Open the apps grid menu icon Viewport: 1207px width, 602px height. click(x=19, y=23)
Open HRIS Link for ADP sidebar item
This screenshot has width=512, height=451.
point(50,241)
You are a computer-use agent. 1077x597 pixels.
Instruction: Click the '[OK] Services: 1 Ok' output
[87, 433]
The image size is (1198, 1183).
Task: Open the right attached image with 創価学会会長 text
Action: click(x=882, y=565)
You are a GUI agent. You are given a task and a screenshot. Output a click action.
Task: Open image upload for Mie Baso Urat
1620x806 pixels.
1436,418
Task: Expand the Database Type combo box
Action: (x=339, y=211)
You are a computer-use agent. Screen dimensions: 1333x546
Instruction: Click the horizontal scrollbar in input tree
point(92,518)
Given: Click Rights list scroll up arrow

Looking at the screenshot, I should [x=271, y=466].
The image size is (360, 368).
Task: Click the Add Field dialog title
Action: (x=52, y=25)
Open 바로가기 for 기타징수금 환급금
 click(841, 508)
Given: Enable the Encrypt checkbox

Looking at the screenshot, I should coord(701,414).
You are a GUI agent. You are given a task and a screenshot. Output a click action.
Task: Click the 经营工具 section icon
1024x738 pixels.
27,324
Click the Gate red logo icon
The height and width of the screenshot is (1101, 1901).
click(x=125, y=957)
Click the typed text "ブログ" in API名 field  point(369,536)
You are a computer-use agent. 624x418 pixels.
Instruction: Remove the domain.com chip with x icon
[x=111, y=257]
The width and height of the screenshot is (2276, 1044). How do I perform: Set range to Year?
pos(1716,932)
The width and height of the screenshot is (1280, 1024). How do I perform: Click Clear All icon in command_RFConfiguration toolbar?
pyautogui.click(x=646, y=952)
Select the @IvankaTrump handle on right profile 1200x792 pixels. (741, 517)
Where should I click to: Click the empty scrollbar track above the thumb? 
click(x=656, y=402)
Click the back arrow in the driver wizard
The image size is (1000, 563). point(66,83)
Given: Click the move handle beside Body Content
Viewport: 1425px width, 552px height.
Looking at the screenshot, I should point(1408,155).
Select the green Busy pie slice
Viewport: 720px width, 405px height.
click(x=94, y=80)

_TASK ITEM:_
The lines you need are those holding the word "Select"; copy each of them from the material above.

_TASK SOLUTION:_
Select the @IvankaTrump handle on right profile 1200x792 pixels. (741, 517)
Select the green Busy pie slice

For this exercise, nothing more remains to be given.